Global assessment of climatic responses to the ozone-vegetation interactions

Abstract. The coupling between surface ozone (O₃) and vegetation significantly influences regional to global climate. O₃ uptake by plant stomata inhibits photosynthetic rate and stomatal conductance, impacting evapotranspiration through land surface ecosystems. Using the climate-vegetation-chemistry coupled ModelE2-YIBs model, we assess the global climatic responses to O₃-vegetation interactions during boreal summer of 2010s (2005–2014). High O₃ pollution reduces stomatal conductance, resulting in the warmer and drier conditions worldwide. The most significant responses are found in the eastern U.S. and eastern China, where local latent heat flux decreases by -8.17 % and -9.48 %, respectively.
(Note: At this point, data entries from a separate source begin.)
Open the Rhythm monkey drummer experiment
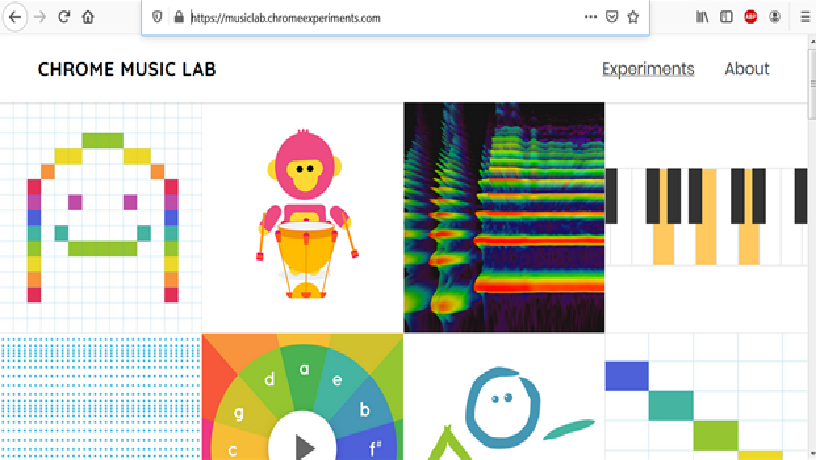 [x=302, y=217]
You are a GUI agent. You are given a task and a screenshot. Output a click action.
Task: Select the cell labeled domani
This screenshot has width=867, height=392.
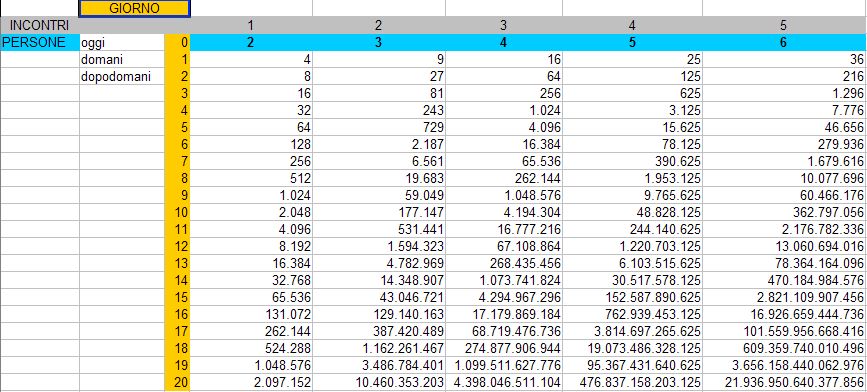tap(122, 59)
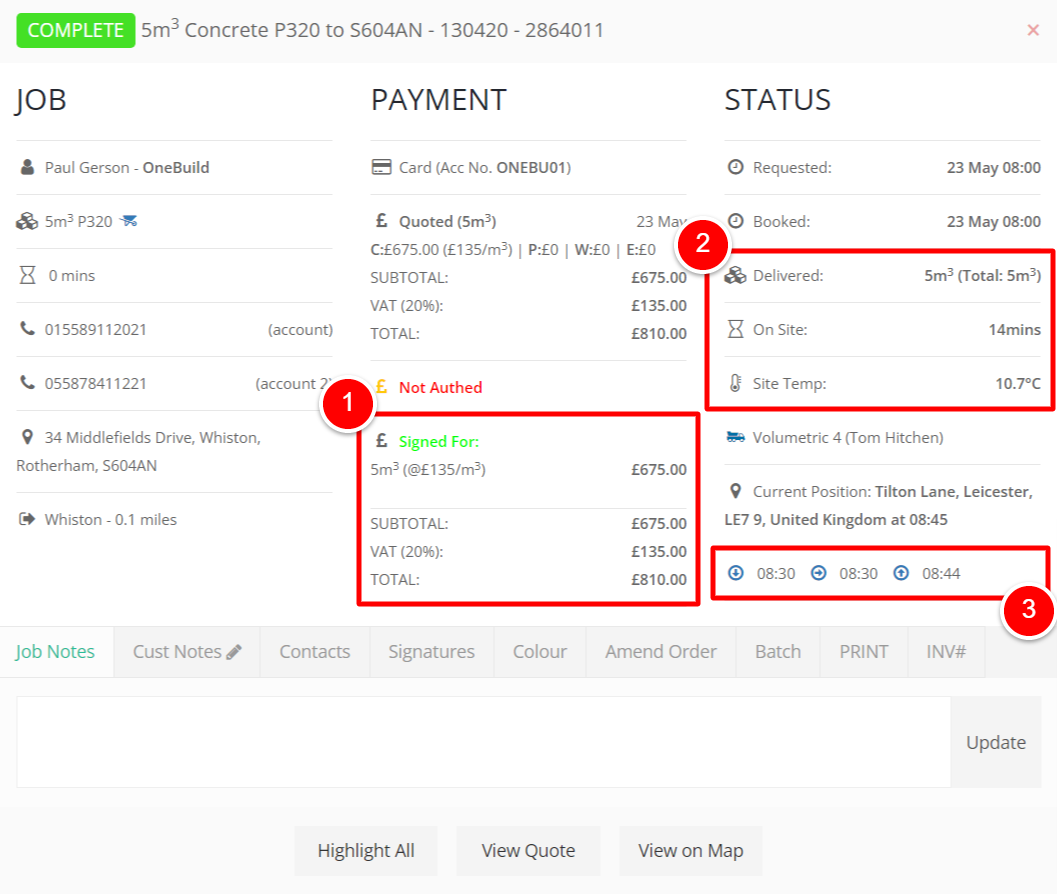
Task: Click the blue up-arrow time icon
Action: click(x=901, y=573)
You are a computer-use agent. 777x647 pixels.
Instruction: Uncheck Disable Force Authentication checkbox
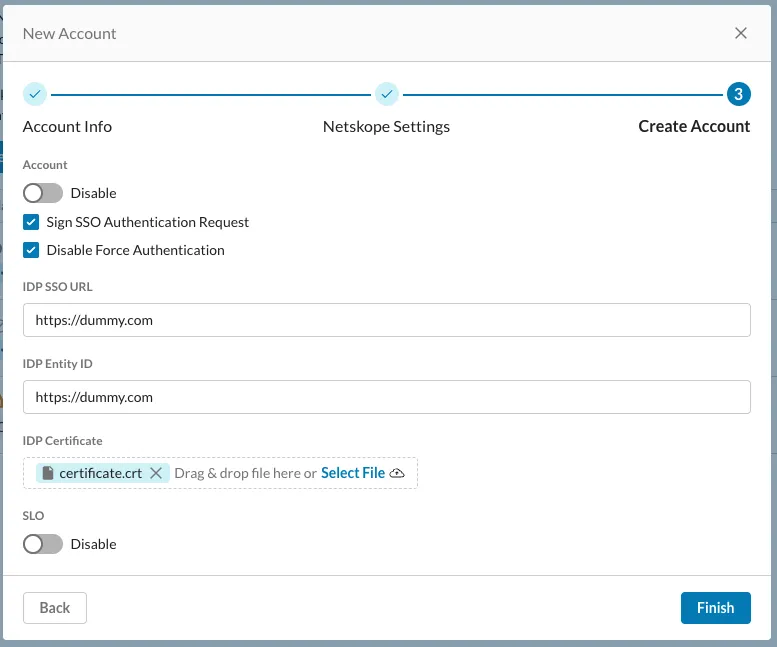[31, 250]
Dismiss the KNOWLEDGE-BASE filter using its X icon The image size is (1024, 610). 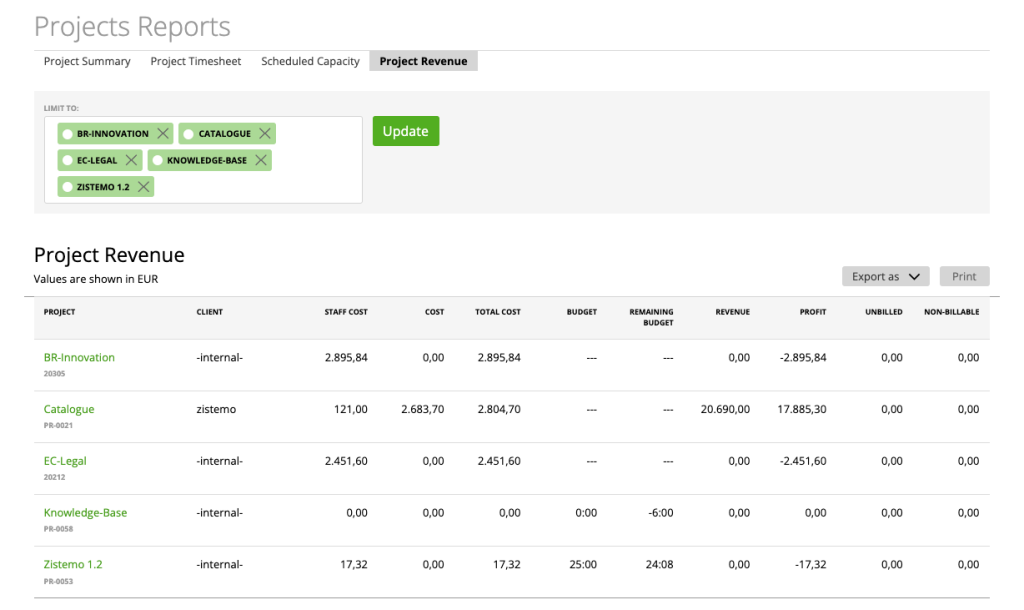260,159
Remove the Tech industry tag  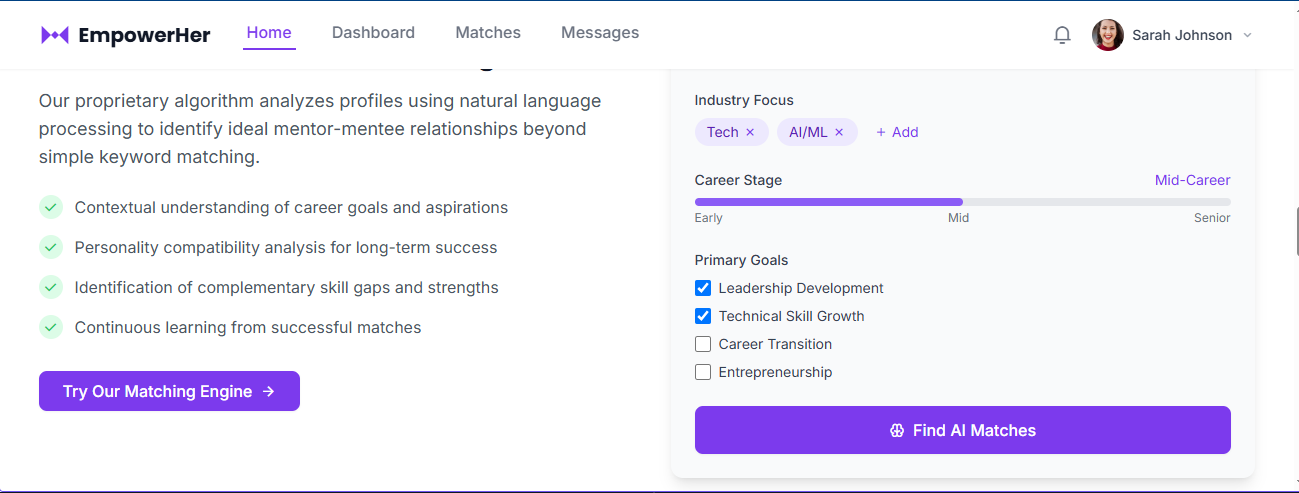point(750,132)
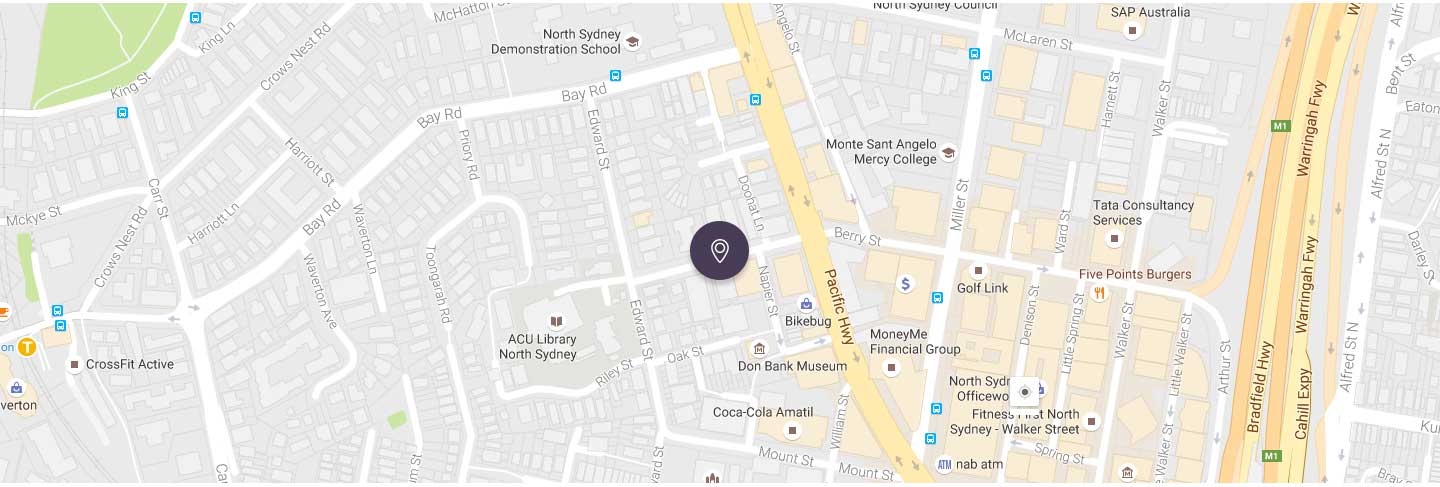Click bus stop icon on Bay Rd
This screenshot has width=1440, height=487.
(615, 75)
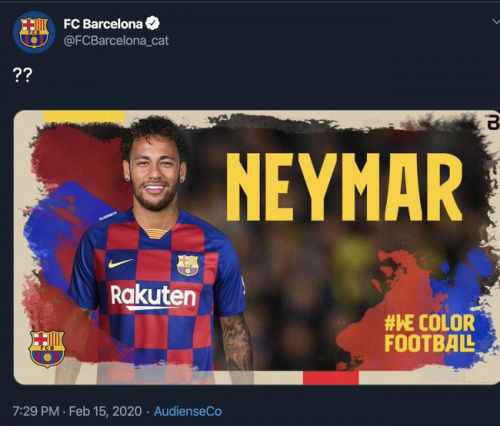Image resolution: width=500 pixels, height=426 pixels.
Task: Open the tweet options chevron menu
Action: coord(496,22)
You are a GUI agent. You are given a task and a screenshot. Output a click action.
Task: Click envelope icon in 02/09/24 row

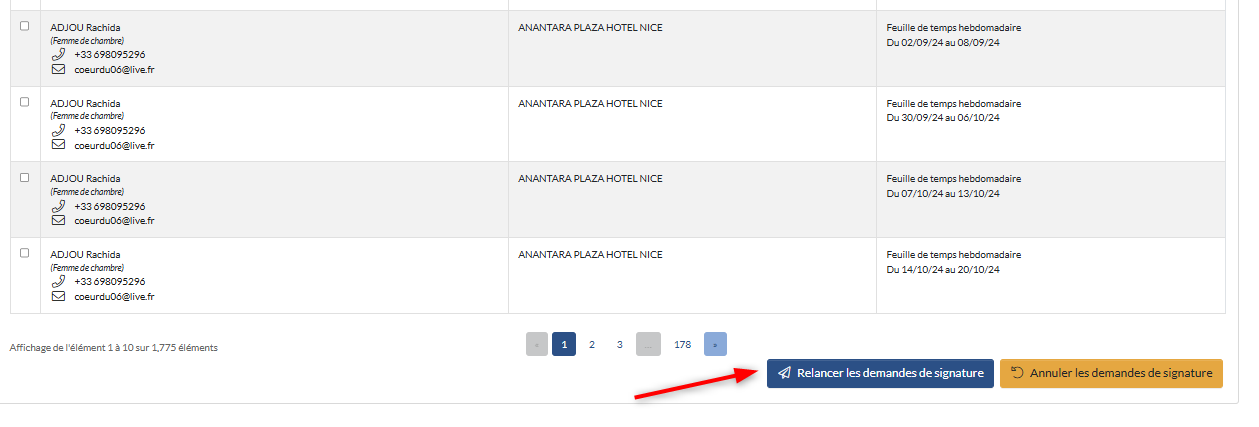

Consequently, surface air temperature rises by +0.33 °C and +0.56 °C, and sensible heat flux rises by +16.54 % and +25.46 % in the two hotspot regions. The O₃-vegetation interaction also affects atmospheric pollutants. Surface O₃ concentrations increase by +1.26 ppbv in eastern China and +0.98 ppbv in eastern U.S. due to the O₃-induced inhibition of stomatal uptake. With reduced atmospheric stability following the warmer climate, increased cloudiness but decreased relative humidity jointly reduce aerosol optical depth (AOD) over eastern China. This study suggests that vegetation feedback should be considered for a more accurate assessment of climatic perturbations caused by tropospheric O₃.